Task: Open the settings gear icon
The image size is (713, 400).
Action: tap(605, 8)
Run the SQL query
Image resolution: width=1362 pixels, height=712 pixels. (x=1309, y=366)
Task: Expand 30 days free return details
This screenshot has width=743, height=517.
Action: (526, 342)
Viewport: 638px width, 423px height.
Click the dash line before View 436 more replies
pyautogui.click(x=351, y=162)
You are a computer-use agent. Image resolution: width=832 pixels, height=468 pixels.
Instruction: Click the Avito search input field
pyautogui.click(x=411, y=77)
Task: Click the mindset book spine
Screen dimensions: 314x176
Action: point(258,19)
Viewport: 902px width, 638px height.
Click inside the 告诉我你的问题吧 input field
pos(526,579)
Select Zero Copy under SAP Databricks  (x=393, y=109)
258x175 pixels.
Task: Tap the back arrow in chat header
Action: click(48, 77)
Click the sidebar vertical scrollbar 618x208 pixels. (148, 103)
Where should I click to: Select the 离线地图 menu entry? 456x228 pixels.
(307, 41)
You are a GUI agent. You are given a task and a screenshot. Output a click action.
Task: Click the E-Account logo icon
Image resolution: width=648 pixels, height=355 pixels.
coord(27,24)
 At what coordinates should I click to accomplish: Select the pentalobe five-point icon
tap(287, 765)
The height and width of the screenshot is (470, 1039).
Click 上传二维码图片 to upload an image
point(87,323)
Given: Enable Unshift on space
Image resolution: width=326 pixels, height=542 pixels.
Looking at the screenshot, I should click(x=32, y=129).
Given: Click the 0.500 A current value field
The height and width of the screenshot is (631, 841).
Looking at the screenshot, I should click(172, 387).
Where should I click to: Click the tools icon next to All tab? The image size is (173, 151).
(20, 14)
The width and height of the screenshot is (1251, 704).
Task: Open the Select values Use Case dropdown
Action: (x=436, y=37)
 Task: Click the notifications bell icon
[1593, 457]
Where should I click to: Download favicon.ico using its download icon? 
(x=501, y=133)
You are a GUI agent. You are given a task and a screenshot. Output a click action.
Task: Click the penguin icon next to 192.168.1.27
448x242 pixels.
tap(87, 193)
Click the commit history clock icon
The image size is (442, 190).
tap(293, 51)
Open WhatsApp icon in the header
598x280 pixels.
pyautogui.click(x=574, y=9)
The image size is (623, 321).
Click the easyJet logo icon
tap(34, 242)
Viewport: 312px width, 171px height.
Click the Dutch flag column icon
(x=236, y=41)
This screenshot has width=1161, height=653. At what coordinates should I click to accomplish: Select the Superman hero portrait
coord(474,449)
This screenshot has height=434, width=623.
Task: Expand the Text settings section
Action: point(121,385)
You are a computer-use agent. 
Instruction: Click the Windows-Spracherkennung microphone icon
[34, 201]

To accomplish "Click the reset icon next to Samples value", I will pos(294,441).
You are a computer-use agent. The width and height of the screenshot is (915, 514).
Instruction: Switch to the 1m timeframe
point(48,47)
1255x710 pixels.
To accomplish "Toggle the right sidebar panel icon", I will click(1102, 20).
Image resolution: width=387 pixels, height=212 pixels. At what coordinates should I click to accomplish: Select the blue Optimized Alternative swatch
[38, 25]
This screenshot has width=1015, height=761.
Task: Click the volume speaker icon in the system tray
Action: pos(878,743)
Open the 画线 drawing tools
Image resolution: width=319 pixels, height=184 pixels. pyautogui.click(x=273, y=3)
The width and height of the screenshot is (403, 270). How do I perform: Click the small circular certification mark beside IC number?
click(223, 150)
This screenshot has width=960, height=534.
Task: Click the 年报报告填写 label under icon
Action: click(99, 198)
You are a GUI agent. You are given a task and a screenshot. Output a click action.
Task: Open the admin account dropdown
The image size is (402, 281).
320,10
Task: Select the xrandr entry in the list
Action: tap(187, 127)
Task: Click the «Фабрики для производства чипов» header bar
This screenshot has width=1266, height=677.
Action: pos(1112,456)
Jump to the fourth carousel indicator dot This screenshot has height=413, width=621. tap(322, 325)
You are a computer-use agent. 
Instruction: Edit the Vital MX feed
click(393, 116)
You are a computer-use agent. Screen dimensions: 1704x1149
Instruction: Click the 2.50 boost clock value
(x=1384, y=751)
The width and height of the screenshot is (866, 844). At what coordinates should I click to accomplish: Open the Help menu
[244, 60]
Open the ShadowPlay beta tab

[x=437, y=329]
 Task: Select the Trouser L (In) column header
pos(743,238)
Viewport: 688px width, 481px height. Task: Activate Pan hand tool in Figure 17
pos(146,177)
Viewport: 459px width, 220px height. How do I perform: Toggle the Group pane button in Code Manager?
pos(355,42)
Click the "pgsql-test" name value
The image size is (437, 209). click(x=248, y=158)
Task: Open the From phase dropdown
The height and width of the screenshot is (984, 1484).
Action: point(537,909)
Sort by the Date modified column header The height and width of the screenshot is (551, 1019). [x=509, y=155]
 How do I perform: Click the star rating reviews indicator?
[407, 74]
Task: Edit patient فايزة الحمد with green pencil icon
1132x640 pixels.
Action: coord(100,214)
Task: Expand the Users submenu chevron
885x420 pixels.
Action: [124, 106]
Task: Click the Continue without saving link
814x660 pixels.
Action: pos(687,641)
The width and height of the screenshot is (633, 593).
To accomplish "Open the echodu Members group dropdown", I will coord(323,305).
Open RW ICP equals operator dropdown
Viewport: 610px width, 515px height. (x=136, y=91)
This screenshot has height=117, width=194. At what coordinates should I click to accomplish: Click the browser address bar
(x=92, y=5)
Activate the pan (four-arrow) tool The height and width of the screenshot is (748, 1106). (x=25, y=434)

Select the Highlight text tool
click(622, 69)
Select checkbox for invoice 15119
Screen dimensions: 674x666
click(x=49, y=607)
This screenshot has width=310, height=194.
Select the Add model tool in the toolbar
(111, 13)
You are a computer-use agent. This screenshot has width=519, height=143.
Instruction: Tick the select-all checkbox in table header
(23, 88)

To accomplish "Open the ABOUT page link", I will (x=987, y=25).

○ ○ ○ ○ ○

### EXERCISE DIRECTIONS
Reproduce everything from the line containing "You are a computer-use agent. Image" down to the line containing "Looking at the screenshot, I should click(x=32, y=129).", with every "Image resolution" changed to "Screen resolution" and all other text left as it is.

### TASK ANSWER
You are a computer-use agent. Screen resolution: width=832 pixels, height=468 pixels.
Instruction: Click the Avito search input field
pyautogui.click(x=411, y=77)
Task: Click the mindset book spine
Screen dimensions: 314x176
Action: point(258,19)
Viewport: 902px width, 638px height.
Click inside the 告诉我你的问题吧 input field
pos(526,579)
Select Zero Copy under SAP Databricks  (x=393, y=109)
258x175 pixels.
Task: Tap the back arrow in chat header
Action: click(48, 77)
Click the sidebar vertical scrollbar 618x208 pixels. (148, 103)
Where should I click to: Select the 离线地图 menu entry? 456x228 pixels.
(307, 41)
You are a GUI agent. You are given a task and a screenshot. Output a click action.
Task: Click the E-Account logo icon
Screen resolution: width=648 pixels, height=355 pixels.
coord(27,24)
 At what coordinates should I click to accomplish: Select the pentalobe five-point icon
tap(287, 765)
The height and width of the screenshot is (470, 1039).
Click 上传二维码图片 to upload an image
point(87,323)
Given: Enable Unshift on space
Screen resolution: width=326 pixels, height=542 pixels.
Looking at the screenshot, I should click(x=32, y=129).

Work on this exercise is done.